*To do*: Write out all the entries below without any change.

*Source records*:
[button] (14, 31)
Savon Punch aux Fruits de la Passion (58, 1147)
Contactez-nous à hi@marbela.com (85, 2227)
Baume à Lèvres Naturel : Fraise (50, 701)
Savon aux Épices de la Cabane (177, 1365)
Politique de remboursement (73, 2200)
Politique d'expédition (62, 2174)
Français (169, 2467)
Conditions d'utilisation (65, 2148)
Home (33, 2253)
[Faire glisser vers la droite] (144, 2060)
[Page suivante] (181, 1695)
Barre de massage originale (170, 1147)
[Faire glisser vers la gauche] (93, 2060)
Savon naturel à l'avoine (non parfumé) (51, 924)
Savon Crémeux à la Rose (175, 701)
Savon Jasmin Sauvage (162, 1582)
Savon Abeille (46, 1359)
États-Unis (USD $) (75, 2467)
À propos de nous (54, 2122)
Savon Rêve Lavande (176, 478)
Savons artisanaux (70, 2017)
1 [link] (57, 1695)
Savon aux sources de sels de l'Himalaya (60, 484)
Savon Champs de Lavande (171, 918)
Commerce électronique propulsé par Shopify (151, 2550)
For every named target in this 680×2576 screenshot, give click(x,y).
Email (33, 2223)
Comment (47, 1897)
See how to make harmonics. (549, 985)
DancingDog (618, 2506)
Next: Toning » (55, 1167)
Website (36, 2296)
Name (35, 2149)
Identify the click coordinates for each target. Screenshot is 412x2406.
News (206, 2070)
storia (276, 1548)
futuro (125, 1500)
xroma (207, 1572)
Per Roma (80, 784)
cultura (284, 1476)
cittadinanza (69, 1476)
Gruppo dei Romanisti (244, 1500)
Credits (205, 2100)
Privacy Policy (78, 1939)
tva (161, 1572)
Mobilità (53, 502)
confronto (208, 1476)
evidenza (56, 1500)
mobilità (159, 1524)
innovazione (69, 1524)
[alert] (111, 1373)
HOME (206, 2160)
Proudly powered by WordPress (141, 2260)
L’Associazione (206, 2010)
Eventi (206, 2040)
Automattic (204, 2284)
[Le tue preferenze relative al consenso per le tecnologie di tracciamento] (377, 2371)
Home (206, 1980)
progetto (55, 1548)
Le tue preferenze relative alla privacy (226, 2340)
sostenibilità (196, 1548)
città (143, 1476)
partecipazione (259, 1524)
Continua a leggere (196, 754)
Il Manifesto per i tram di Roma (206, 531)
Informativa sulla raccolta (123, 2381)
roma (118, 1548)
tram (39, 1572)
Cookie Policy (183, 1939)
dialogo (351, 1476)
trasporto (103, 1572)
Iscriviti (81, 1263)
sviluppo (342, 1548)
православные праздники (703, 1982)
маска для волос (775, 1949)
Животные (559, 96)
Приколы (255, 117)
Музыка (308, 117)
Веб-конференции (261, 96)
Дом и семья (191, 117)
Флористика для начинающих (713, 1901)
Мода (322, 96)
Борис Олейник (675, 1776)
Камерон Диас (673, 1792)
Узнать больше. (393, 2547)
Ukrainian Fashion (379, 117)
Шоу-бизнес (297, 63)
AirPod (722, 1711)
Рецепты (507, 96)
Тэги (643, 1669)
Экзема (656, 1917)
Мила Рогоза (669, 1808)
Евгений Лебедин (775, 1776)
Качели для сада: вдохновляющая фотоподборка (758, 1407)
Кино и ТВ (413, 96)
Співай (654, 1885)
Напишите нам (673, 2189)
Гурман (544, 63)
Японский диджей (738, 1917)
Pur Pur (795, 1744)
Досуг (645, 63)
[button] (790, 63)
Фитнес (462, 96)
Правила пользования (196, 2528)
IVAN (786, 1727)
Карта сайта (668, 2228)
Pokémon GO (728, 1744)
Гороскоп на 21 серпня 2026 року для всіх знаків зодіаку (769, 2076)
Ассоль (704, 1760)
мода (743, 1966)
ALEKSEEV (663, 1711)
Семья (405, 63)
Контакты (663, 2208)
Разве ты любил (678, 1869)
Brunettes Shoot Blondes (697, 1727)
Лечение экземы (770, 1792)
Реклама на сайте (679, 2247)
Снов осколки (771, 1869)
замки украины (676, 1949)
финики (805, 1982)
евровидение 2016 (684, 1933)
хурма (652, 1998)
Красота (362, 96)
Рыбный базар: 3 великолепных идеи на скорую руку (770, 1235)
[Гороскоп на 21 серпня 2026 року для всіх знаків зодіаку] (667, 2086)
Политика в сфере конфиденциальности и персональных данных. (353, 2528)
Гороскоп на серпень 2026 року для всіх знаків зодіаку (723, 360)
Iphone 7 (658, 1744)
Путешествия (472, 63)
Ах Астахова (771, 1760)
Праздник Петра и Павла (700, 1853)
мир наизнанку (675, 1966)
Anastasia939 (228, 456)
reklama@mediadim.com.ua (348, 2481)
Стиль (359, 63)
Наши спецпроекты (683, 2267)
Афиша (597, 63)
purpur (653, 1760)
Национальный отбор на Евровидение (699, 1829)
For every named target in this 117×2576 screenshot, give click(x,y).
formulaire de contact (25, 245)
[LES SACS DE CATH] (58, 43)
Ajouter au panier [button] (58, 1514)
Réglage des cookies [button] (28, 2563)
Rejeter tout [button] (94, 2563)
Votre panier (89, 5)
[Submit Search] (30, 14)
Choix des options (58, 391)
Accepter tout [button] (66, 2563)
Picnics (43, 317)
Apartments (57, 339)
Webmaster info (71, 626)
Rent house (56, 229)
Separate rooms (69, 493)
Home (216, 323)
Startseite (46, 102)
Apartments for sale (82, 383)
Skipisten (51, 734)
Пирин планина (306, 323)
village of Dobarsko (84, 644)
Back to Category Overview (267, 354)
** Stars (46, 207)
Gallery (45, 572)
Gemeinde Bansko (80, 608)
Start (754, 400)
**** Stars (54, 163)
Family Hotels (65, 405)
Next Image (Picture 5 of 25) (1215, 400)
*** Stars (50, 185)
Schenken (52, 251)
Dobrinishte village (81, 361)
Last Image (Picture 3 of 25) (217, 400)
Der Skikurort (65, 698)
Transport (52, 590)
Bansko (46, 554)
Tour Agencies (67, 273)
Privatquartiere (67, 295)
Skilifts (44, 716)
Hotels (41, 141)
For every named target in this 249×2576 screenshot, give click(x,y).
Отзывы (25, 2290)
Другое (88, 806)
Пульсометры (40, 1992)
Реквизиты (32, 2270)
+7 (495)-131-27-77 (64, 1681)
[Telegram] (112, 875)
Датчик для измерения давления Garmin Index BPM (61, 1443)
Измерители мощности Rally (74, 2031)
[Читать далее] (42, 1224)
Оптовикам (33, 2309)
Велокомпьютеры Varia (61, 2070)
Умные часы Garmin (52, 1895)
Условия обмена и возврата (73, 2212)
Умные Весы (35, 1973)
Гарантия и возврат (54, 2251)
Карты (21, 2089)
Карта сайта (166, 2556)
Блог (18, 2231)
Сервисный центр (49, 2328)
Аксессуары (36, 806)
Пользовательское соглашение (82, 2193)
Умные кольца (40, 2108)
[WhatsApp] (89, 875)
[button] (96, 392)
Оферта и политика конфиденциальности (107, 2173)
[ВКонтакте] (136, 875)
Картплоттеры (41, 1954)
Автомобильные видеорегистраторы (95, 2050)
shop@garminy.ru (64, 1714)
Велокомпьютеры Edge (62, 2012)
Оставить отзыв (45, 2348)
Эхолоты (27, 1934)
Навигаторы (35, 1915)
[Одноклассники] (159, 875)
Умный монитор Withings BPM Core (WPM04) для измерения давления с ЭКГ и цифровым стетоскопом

*Response below*:
[button] (14, 31)
Savon Punch aux Fruits de la Passion (58, 1147)
Contactez-nous à hi@marbela.com (85, 2227)
Baume à Lèvres Naturel : Fraise (50, 701)
Savon aux Épices de la Cabane (177, 1365)
Politique de remboursement (73, 2200)
Politique d'expédition (62, 2174)
Français (169, 2467)
Conditions d'utilisation (65, 2148)
Home (33, 2253)
[Faire glisser vers la droite] (144, 2060)
[Page suivante] (181, 1695)
Barre de massage originale (170, 1147)
[Faire glisser vers la gauche] (93, 2060)
Savon naturel à l'avoine (non parfumé) (51, 924)
Savon Crémeux à la Rose (175, 701)
Savon Jasmin Sauvage (162, 1582)
Savon Abeille (46, 1359)
États-Unis (USD $) (75, 2467)
À propos de nous (54, 2122)
Savon Rêve Lavande (176, 478)
Savons artisanaux (70, 2017)
1 [link] (57, 1695)
Savon aux sources de sels de l'Himalaya (60, 484)
Savon Champs de Lavande (171, 918)
Commerce électronique propulsé par Shopify (151, 2550)
For every named target in this 680×2576 screenshot, give click(x,y).
Email (33, 2223)
Comment (47, 1897)
See how to make harmonics. (549, 985)
DancingDog (618, 2506)
Next: Toning » (55, 1167)
Website (36, 2296)
Name (35, 2149)
Identify the click coordinates for each target. Screenshot is 412x2406.
News (206, 2070)
storia (276, 1548)
futuro (125, 1500)
xroma (207, 1572)
Per Roma (80, 784)
cultura (284, 1476)
cittadinanza (69, 1476)
Gruppo dei Romanisti (244, 1500)
Credits (205, 2100)
Privacy Policy (78, 1939)
tva (161, 1572)
Mobilità (53, 502)
confronto (208, 1476)
evidenza (56, 1500)
mobilità (159, 1524)
innovazione (69, 1524)
[alert] (111, 1373)
HOME (206, 2160)
Proudly powered by WordPress (141, 2260)
L’Associazione (206, 2010)
Eventi (206, 2040)
Automattic (204, 2284)
[Le tue preferenze relative al consenso per le tecnologie di tracciamento] (377, 2371)
Home (206, 1980)
progetto (55, 1548)
Le tue preferenze relative alla privacy (226, 2340)
sostenibilità (196, 1548)
città (143, 1476)
partecipazione (259, 1524)
Continua a leggere (196, 754)
Il Manifesto per i tram di Roma (206, 531)
Informativa sulla raccolta (123, 2381)
roma (118, 1548)
tram (39, 1572)
Cookie Policy (183, 1939)
dialogo (351, 1476)
trasporto (103, 1572)
Iscriviti (81, 1263)
sviluppo (342, 1548)
православные праздники (703, 1982)
маска для волос (775, 1949)
Животные (559, 96)
Приколы (255, 117)
Музыка (308, 117)
Веб-конференции (261, 96)
Дом и семья (191, 117)
Флористика для начинающих (713, 1901)
Мода (322, 96)
Борис Олейник (675, 1776)
Камерон Диас (673, 1792)
Узнать больше. (393, 2547)
Ukrainian Fashion (379, 117)
Шоу-бизнес (297, 63)
AirPod (722, 1711)
Рецепты (507, 96)
Тэги (643, 1669)
Экзема (656, 1917)
Мила Рогоза (669, 1808)
Евгений Лебедин (775, 1776)
Качели для сада: вдохновляющая фотоподборка (758, 1407)
Кино и ТВ (413, 96)
Співай (654, 1885)
Напишите нам (673, 2189)
Гурман (544, 63)
Японский диджей (738, 1917)
Pur Pur (795, 1744)
Досуг (645, 63)
[button] (790, 63)
Фитнес (462, 96)
Правила пользования (196, 2528)
IVAN (786, 1727)
Карта сайта (668, 2228)
Pokémon GO (728, 1744)
Гороскоп на 21 серпня 2026 року для всіх знаків зодіаку (769, 2076)
Ассоль (704, 1760)
мода (743, 1966)
ALEKSEEV (663, 1711)
Семья (405, 63)
Контакты (663, 2208)
Разве ты любил (678, 1869)
Brunettes Shoot Blondes (697, 1727)
Лечение экземы (770, 1792)
Реклама на сайте (679, 2247)
Снов осколки (771, 1869)
замки украины (676, 1949)
финики (805, 1982)
евровидение 2016 (684, 1933)
хурма (652, 1998)
Красота (362, 96)
Рыбный базар: 3 великолепных идеи на скорую руку (770, 1235)
[Гороскоп на 21 серпня 2026 року для всіх знаків зодіаку] (667, 2086)
Политика в сфере конфиденциальности и персональных данных. (353, 2528)
Гороскоп на серпень 2026 року для всіх знаків зодіаку (723, 360)
Iphone 7 (658, 1744)
Путешествия (472, 63)
Ах Астахова (771, 1760)
Праздник Петра и Павла (700, 1853)
мир наизнанку (675, 1966)
Anastasia939 (228, 456)
reklama@mediadim.com.ua (348, 2481)
Стиль (359, 63)
Наши спецпроекты (683, 2267)
Афиша (597, 63)
purpur (653, 1760)
Национальный отбор на Евровидение (699, 1829)
For every named target in this 117×2576 screenshot, give click(x,y).
formulaire de contact (25, 245)
[LES SACS DE CATH] (58, 43)
Ajouter au panier [button] (58, 1514)
Réglage des cookies [button] (28, 2563)
Rejeter tout [button] (94, 2563)
Votre panier (89, 5)
[Submit Search] (30, 14)
Choix des options (58, 391)
Accepter tout [button] (66, 2563)
Picnics (43, 317)
Apartments (57, 339)
Webmaster info (71, 626)
Rent house (56, 229)
Separate rooms (69, 493)
Home (216, 323)
Startseite (46, 102)
Apartments for sale (82, 383)
Skipisten (51, 734)
Пирин планина (306, 323)
village of Dobarsko (84, 644)
Back to Category Overview (267, 354)
** Stars (46, 207)
Gallery (45, 572)
Gemeinde Bansko (80, 608)
Start (754, 400)
**** Stars (54, 163)
Family Hotels (65, 405)
Next Image (Picture 5 of 25) (1215, 400)
*** Stars (50, 185)
Schenken (52, 251)
Dobrinishte village (81, 361)
Last Image (Picture 3 of 25) (217, 400)
Der Skikurort (65, 698)
Transport (52, 590)
Bansko (46, 554)
Tour Agencies (67, 273)
Privatquartiere (67, 295)
Skilifts (44, 716)
Hotels (41, 141)
For every named target in this 249×2576 screenshot, give click(x,y).
Отзывы (25, 2290)
Другое (88, 806)
Пульсометры (40, 1992)
Реквизиты (32, 2270)
+7 (495)-131-27-77 (64, 1681)
[Telegram] (112, 875)
Датчик для измерения давления Garmin Index BPM (61, 1443)
Измерители мощности Rally (74, 2031)
[Читать далее] (42, 1224)
Оптовикам (33, 2309)
Велокомпьютеры Varia (61, 2070)
Умные часы Garmin (52, 1895)
Условия обмена и возврата (73, 2212)
Умные Весы (35, 1973)
Гарантия и возврат (54, 2251)
Карты (21, 2089)
Карта сайта (166, 2556)
Блог (18, 2231)
Сервисный центр (49, 2328)
Аксессуары (36, 806)
Пользовательское соглашение (82, 2193)
Умные кольца (40, 2108)
[WhatsApp] (89, 875)
[button] (96, 392)
Оферта и политика конфиденциальности (107, 2173)
[ВКонтакте] (136, 875)
Картплоттеры (41, 1954)
Автомобильные видеорегистраторы (95, 2050)
shop@garminy.ru (64, 1714)
Велокомпьютеры Edge (62, 2012)
Оставить отзыв (45, 2348)
Эхолоты (27, 1934)
Навигаторы (35, 1915)
[Одноклассники] (159, 875)
Умный монитор Withings BPM Core (WPM04) для измерения давления с ЭКГ и цифровым стетоскопом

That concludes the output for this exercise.